Show every line of the material below that contains the string "noixNocino", copying each line in full.
§
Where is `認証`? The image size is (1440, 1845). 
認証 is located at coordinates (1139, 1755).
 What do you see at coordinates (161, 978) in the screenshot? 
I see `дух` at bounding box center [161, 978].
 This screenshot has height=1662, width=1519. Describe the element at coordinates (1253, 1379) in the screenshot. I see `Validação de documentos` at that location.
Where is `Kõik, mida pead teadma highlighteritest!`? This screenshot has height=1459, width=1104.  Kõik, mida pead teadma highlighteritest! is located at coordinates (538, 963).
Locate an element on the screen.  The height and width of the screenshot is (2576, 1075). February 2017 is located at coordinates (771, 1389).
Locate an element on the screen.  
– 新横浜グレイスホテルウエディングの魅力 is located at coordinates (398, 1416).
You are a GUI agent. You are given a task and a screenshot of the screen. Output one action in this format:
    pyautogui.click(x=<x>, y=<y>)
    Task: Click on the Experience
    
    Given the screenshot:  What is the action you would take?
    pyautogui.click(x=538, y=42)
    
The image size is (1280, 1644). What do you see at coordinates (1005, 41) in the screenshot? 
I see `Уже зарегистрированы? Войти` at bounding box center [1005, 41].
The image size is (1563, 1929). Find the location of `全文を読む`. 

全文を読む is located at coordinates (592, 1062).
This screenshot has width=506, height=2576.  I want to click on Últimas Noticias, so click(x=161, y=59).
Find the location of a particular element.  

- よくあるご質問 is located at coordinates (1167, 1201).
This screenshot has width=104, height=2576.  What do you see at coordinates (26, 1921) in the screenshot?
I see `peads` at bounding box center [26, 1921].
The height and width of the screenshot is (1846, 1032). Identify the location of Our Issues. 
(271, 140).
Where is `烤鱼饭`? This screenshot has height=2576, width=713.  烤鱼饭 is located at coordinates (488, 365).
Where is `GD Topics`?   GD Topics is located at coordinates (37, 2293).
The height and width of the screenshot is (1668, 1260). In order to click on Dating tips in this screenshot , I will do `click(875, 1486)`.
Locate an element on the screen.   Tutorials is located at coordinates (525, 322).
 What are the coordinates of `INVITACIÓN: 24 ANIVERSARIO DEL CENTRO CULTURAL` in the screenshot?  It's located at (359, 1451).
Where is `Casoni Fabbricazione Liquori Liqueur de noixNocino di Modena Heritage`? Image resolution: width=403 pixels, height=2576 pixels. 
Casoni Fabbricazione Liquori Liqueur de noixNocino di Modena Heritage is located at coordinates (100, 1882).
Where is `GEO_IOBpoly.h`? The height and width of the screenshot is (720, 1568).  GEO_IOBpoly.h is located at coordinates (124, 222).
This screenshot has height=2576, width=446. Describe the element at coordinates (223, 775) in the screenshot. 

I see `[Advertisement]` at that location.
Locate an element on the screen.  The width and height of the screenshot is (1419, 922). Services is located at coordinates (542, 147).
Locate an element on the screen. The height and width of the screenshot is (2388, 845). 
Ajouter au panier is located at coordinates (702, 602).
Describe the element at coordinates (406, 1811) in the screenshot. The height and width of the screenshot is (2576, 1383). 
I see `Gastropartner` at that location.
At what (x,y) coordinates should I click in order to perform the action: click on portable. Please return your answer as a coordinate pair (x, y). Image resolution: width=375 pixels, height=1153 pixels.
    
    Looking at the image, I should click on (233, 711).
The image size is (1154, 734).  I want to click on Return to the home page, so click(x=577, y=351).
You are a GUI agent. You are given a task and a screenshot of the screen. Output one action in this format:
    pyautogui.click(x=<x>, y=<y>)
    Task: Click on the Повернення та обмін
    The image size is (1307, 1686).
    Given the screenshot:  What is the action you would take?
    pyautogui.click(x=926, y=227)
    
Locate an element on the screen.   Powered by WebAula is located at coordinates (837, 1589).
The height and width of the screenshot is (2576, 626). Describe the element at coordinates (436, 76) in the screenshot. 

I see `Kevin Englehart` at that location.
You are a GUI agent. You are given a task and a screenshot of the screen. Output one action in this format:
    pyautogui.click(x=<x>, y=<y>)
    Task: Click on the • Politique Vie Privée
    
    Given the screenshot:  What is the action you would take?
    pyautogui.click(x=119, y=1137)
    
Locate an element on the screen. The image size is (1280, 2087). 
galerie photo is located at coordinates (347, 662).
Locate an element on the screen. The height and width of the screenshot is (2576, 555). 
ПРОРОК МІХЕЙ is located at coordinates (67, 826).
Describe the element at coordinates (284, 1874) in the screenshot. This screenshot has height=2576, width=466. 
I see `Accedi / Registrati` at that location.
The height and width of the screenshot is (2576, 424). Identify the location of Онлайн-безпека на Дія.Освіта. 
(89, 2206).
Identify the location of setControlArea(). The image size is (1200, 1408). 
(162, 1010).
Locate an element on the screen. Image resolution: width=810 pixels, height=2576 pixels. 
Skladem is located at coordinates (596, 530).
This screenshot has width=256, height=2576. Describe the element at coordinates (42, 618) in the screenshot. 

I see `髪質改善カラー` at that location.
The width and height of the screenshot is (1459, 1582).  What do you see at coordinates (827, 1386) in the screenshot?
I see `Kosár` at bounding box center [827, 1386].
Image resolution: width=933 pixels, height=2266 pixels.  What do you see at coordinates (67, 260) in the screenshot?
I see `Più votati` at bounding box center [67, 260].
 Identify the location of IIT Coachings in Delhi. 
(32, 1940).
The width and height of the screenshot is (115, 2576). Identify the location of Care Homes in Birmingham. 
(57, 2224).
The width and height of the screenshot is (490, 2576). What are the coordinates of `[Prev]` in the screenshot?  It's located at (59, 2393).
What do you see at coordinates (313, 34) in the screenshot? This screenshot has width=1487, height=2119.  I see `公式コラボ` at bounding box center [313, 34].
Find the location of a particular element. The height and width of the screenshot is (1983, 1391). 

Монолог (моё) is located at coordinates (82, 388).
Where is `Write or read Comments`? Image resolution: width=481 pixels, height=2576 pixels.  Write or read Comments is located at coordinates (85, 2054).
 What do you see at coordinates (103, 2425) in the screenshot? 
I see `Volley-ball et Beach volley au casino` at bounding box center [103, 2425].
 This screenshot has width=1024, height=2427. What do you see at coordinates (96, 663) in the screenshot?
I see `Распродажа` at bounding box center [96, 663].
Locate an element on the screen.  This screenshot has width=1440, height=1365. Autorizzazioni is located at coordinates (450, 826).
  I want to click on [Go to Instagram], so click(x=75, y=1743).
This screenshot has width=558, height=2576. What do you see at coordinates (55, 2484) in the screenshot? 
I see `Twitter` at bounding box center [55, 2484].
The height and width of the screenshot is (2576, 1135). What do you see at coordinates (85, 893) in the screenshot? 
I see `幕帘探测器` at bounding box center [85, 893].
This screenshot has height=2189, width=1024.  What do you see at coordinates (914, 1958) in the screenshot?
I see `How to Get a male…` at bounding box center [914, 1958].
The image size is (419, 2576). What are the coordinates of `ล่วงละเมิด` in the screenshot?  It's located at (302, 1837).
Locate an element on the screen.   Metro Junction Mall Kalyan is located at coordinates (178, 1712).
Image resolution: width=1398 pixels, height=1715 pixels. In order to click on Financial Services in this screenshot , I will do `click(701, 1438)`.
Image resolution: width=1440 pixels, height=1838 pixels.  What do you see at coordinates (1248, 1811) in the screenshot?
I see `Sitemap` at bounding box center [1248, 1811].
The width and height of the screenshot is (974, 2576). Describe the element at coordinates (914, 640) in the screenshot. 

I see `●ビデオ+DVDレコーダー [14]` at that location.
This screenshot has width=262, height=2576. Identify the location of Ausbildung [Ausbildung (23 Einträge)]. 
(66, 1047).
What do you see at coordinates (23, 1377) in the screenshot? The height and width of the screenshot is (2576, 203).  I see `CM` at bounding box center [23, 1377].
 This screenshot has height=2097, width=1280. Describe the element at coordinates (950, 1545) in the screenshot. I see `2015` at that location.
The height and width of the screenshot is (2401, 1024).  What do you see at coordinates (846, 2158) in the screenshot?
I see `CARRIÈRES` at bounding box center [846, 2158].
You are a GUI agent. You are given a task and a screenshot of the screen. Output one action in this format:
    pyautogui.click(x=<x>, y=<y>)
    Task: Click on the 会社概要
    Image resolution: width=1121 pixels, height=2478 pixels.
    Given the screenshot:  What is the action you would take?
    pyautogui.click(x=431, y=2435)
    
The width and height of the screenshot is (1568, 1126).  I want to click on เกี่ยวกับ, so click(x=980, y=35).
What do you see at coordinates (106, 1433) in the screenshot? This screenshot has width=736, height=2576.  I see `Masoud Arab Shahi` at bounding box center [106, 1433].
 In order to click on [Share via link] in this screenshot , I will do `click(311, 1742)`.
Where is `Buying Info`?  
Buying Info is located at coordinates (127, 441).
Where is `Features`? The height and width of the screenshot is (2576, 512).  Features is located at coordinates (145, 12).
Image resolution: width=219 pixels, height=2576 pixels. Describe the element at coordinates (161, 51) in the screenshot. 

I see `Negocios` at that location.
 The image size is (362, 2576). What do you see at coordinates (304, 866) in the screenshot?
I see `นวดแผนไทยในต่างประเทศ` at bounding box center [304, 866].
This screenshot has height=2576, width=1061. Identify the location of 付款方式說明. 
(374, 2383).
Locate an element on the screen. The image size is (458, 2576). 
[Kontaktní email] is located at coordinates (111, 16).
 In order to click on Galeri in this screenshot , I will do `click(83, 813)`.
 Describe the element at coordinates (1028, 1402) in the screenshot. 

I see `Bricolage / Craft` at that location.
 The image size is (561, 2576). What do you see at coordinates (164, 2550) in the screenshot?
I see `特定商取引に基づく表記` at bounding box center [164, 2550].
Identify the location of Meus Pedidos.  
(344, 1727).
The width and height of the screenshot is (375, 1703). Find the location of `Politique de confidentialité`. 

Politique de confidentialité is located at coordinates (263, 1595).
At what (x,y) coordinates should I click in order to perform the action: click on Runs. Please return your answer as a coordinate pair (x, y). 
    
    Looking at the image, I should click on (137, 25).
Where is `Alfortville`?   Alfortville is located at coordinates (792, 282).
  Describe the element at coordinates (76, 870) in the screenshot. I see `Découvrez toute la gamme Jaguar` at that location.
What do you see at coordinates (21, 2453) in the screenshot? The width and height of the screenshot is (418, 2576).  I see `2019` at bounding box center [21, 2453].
§
→ **Completed exercise**
Where is `Casoni Fabbricazione Liquori Liqueur de noixNocino di Modena Heritage`? Image resolution: width=403 pixels, height=2576 pixels. 
Casoni Fabbricazione Liquori Liqueur de noixNocino di Modena Heritage is located at coordinates (100, 1882).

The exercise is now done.